**PROBLEM TO WORK ON**
Reproduce word for word the lines between the one containing "970x684 pixels." and the end of the entries below, both inclusive; leave out pictures.

═══ ENTRIES PROVIDED

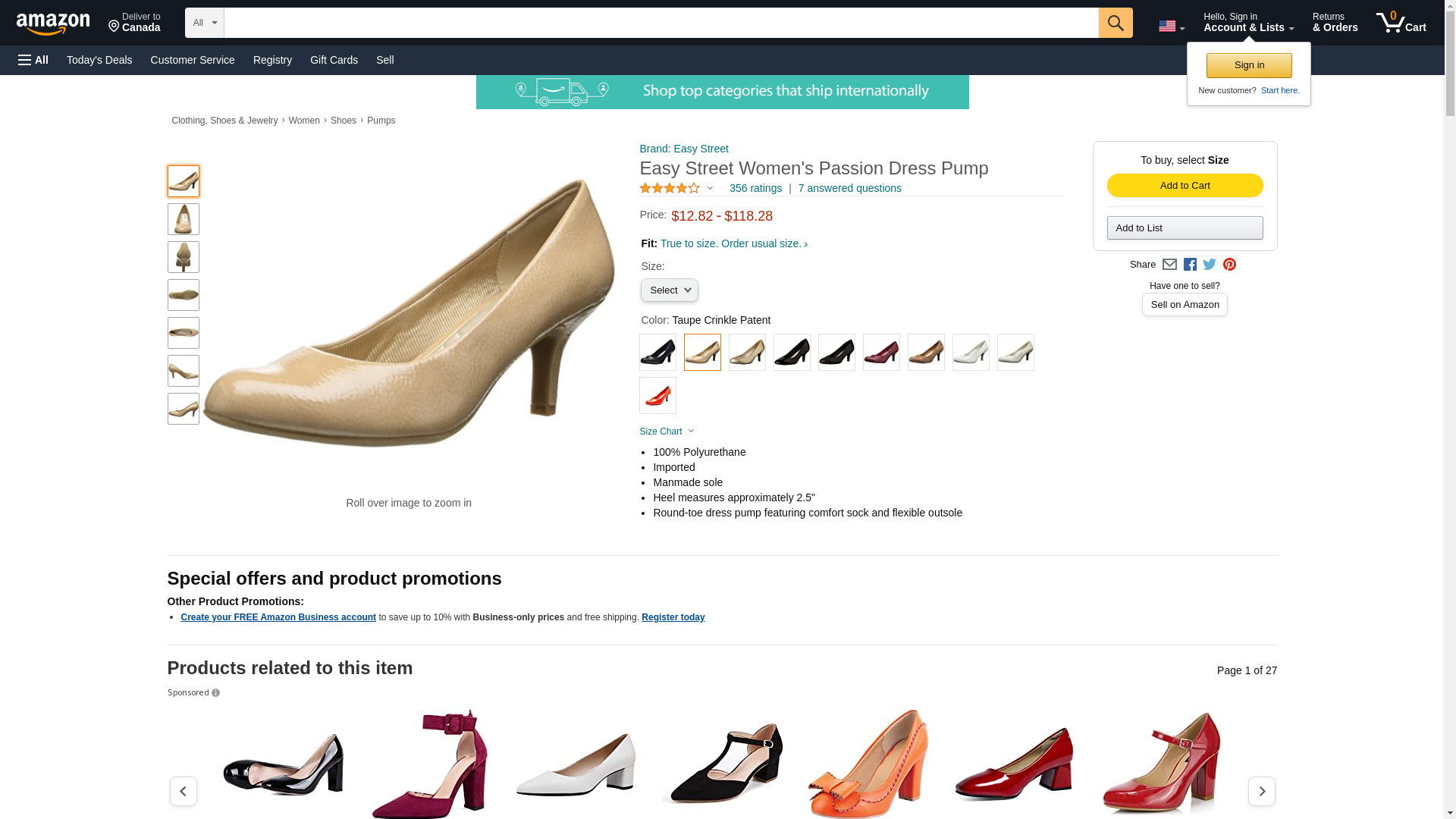Share via Facebook icon
Screen dimensions: 1456x819
click(1190, 265)
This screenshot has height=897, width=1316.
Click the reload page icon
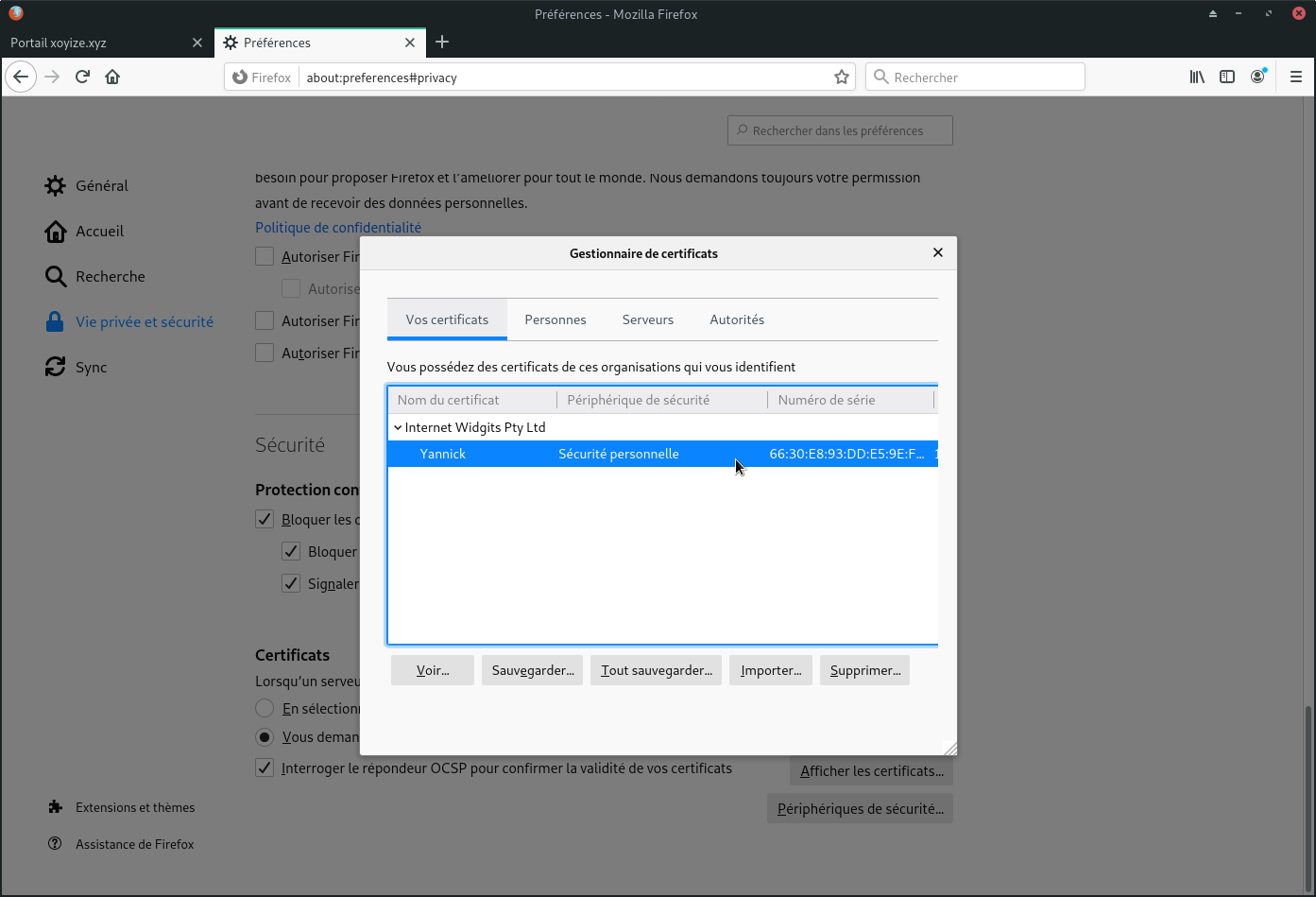pyautogui.click(x=82, y=77)
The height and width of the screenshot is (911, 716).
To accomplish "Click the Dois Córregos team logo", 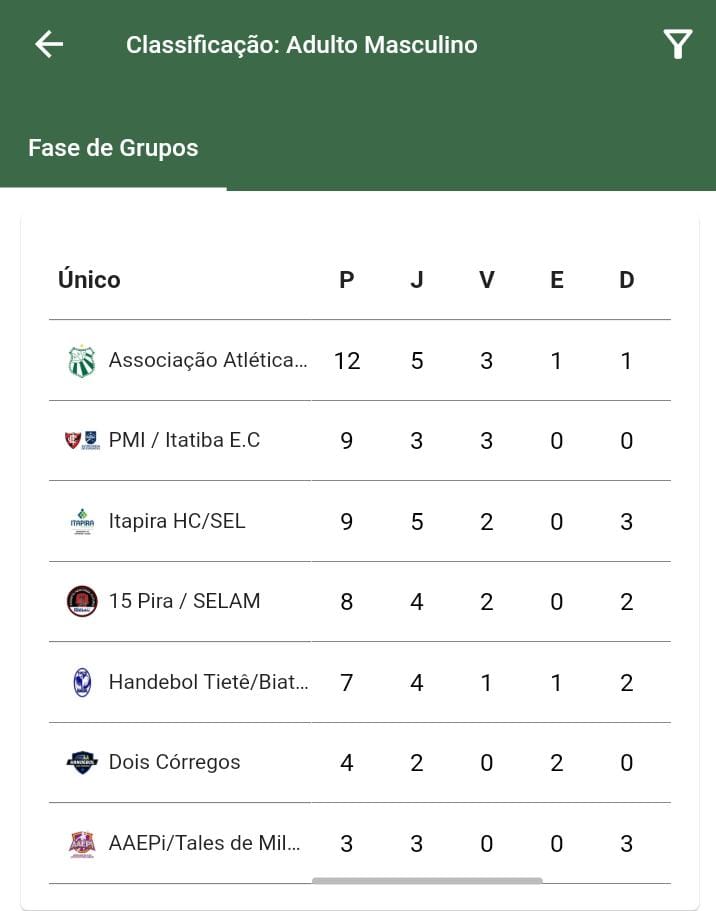I will coord(82,762).
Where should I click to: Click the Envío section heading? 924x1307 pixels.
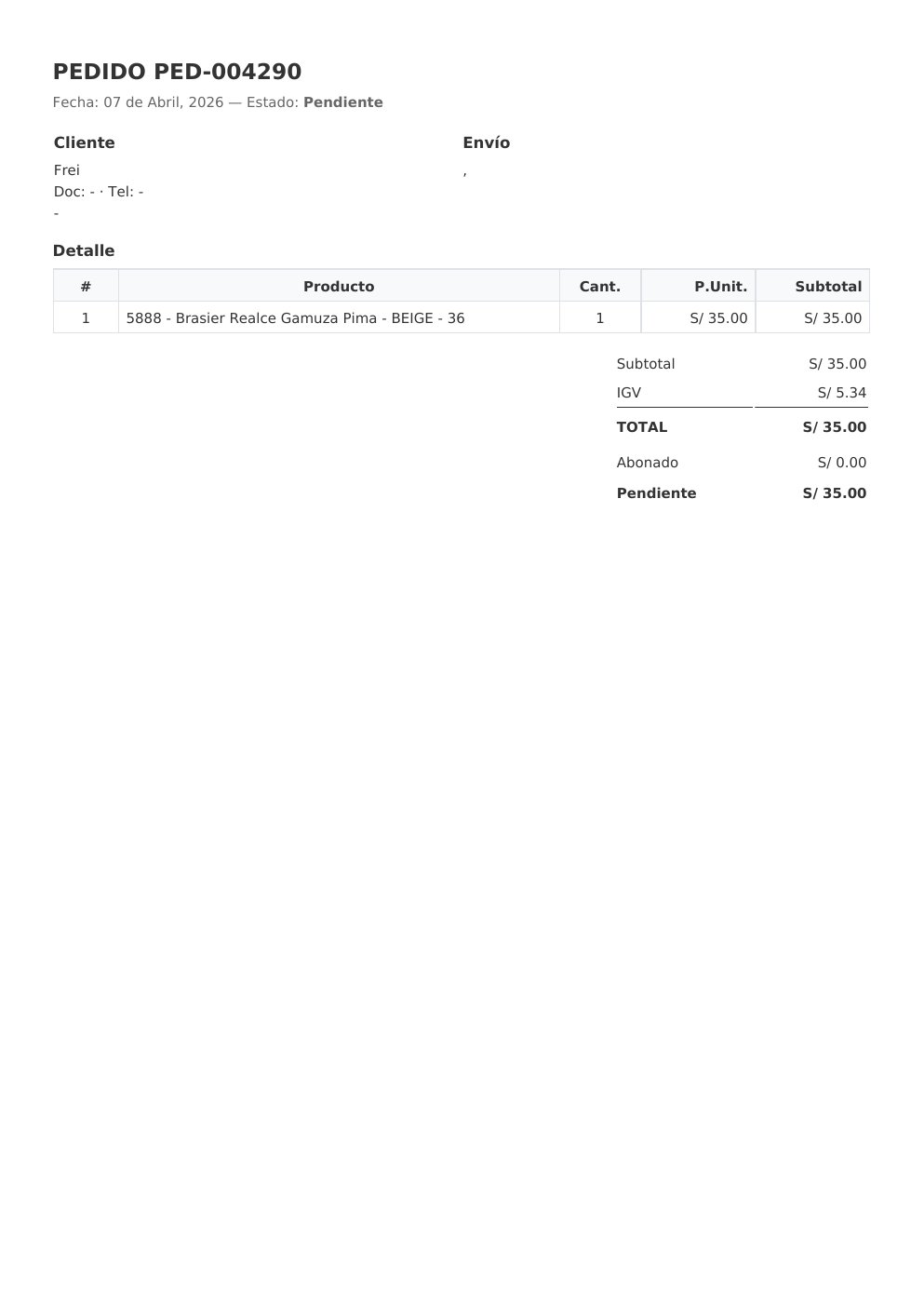[486, 142]
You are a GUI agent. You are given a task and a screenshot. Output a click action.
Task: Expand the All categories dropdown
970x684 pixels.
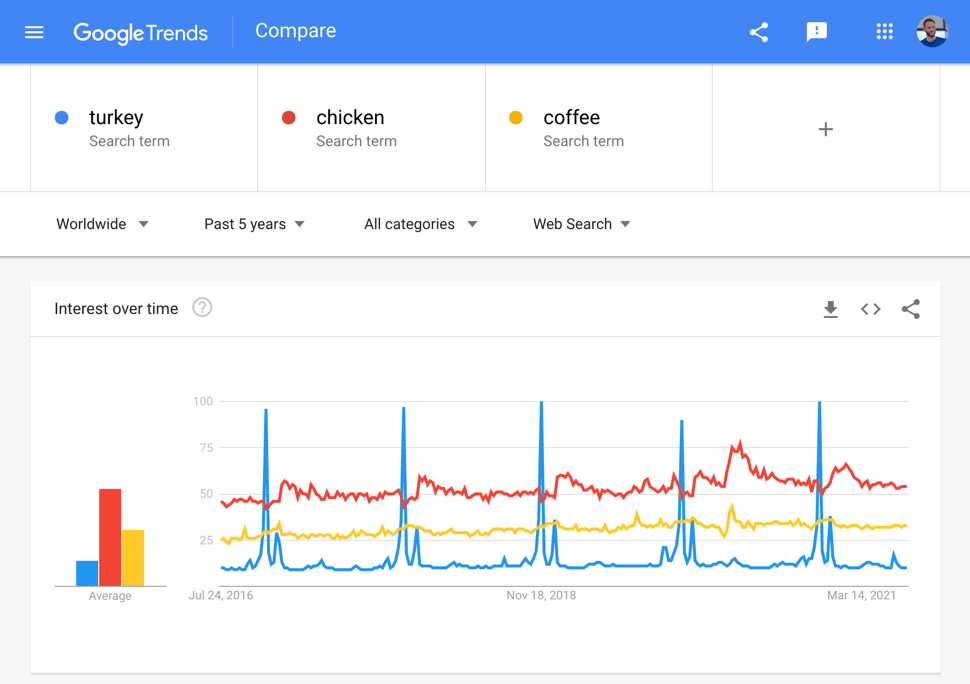(x=418, y=224)
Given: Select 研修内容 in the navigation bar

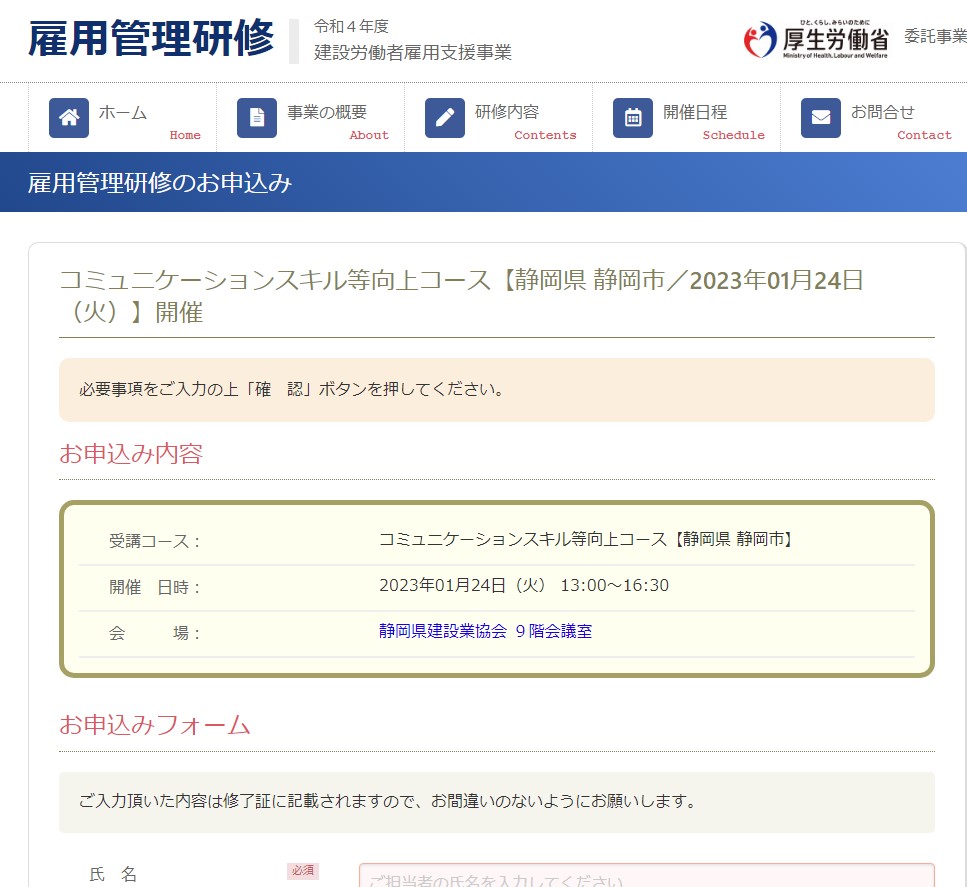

══════

**FINISHED TASK**
970x684 pixels.
(x=418, y=224)
Given: Select 研修内容 in the navigation bar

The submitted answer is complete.